# Selection start
Alex suggested and approach
to “retrieving ‘raw knowledge’, being captured in the language terminology, via
the means of the hierarchical classification of all terms (nouns), contained in
the given human language based on the verb <-> noun grouping” an idea
borrowed by him from the Software Object Oriented
representation of the class (object). I think, however, there are many issues to
supposing” for each term (noun) available in the language, one can "gather" the
set of all verbs, which could be related to the given term (noun). For some
noun-things like a “hammer” we can associate a focused set of verbs or better
yet relationships expressed by predicate.
However every
human language is a system of
conventions that define for participants with a set of means for encoding an
unlimited class of concepts. A hammer can be used to wedge a door open, for
example and an indefinite number of extended usages in different contexts. Fillmore developed a theory of
lexical semantics called Frame Semantics which stressed the importance of
linking word meanings to the 'frame' of general ideas that define them. This may
be a better way to get at knowledge – not “raw” but in context. So the
relations of nouns and verbs constitute an open set with some
constructed and interpreted on the fly using schemas of knowledge.
As a further example of
issues with a simple verb to noun associate, the class of nouns includes such
concrete types of things as milk, money, furniture, soil and places, which I
have difficulty binding to a small set of verbs. Washington is a place for example. How would one go about establishing the
one-to-one unique relationship with the given specific set of verbs and implied
relations that go with Washington? As a collective noun Washington does many
things and has many relations, like acquiring a ball team and choking on
traffic. There are also problems
with abstract noun concepts like “justice” that might quickly daunt an attempt
to build a verb tree to align to it.
# Selection end
*Directions for this task*. In the post above about grouping nouns by verbs, what is the name of the theory of lexical semantics that Fillmore developed?
# Information shown start
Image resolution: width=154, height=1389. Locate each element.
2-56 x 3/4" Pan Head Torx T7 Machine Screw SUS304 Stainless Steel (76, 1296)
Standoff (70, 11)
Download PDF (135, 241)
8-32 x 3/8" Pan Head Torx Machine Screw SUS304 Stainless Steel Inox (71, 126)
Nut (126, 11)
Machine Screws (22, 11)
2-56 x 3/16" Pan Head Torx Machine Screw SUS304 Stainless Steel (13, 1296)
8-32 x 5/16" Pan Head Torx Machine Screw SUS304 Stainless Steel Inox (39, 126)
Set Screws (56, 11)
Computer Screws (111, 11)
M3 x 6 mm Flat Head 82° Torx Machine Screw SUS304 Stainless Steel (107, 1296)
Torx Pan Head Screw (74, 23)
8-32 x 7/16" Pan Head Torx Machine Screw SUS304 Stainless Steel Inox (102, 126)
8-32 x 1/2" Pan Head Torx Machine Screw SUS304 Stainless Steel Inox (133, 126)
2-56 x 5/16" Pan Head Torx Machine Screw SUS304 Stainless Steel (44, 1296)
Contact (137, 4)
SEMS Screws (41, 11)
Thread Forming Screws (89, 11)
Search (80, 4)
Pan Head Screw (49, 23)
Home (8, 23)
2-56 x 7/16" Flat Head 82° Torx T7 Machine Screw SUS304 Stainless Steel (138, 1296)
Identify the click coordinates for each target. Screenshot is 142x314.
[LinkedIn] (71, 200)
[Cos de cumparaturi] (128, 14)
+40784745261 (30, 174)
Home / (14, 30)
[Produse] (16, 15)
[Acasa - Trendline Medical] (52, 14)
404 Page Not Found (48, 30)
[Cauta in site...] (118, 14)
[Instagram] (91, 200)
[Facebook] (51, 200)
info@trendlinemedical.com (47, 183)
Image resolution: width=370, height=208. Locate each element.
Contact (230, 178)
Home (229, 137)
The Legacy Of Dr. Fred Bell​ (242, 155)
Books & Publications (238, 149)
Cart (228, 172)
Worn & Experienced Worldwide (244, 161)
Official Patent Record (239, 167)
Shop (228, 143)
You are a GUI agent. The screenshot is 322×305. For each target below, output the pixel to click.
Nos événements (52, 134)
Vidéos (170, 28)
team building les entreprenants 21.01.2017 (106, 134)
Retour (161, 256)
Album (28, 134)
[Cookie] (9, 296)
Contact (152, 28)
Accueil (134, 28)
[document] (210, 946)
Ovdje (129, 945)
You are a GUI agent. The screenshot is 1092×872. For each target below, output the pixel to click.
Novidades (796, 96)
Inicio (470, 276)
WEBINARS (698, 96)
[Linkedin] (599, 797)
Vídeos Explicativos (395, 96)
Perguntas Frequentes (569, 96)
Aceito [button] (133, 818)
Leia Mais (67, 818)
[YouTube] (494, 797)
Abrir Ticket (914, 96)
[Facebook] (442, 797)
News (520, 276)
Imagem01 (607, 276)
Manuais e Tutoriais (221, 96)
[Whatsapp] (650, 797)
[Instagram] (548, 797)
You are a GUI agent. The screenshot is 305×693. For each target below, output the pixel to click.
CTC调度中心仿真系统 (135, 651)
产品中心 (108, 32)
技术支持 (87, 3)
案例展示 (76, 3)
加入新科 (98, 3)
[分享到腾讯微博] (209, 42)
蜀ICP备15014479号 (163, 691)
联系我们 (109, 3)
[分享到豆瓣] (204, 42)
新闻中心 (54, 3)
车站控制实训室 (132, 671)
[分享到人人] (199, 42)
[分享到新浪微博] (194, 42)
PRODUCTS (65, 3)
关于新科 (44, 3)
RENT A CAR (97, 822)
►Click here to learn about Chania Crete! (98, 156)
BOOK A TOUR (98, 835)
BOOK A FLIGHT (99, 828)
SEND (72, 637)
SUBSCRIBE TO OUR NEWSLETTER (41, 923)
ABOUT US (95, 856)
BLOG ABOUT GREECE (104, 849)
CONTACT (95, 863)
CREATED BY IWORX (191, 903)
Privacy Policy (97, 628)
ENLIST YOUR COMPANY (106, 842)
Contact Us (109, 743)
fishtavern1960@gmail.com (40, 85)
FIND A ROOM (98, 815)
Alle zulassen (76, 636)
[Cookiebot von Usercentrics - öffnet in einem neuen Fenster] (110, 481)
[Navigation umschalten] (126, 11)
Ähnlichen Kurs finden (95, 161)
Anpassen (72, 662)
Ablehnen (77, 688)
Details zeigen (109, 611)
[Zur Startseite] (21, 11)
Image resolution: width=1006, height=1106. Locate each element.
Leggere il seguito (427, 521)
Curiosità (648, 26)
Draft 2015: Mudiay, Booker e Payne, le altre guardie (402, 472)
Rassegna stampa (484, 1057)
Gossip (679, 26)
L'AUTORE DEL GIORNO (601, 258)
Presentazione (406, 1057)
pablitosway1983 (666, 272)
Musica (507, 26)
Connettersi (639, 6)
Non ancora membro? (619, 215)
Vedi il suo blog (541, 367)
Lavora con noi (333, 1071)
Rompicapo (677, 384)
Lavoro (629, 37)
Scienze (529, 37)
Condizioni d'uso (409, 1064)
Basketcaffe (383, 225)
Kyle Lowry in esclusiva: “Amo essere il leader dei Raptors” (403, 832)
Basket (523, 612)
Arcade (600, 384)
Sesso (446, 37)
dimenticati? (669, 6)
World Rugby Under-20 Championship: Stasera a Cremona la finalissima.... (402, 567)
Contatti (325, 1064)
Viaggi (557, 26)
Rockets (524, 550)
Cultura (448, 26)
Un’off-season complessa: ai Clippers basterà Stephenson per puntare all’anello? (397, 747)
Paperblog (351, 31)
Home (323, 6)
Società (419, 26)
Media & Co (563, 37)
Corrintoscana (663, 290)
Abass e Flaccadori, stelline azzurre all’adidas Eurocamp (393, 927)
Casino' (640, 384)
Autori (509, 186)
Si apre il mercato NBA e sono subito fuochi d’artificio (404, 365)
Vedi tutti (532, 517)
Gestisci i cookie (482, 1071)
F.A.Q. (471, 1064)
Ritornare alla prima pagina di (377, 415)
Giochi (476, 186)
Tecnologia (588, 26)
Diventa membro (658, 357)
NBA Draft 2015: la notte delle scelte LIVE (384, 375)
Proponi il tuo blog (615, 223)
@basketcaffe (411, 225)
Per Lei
# Information shown end
*Answer to the problem*. Frame Semantics.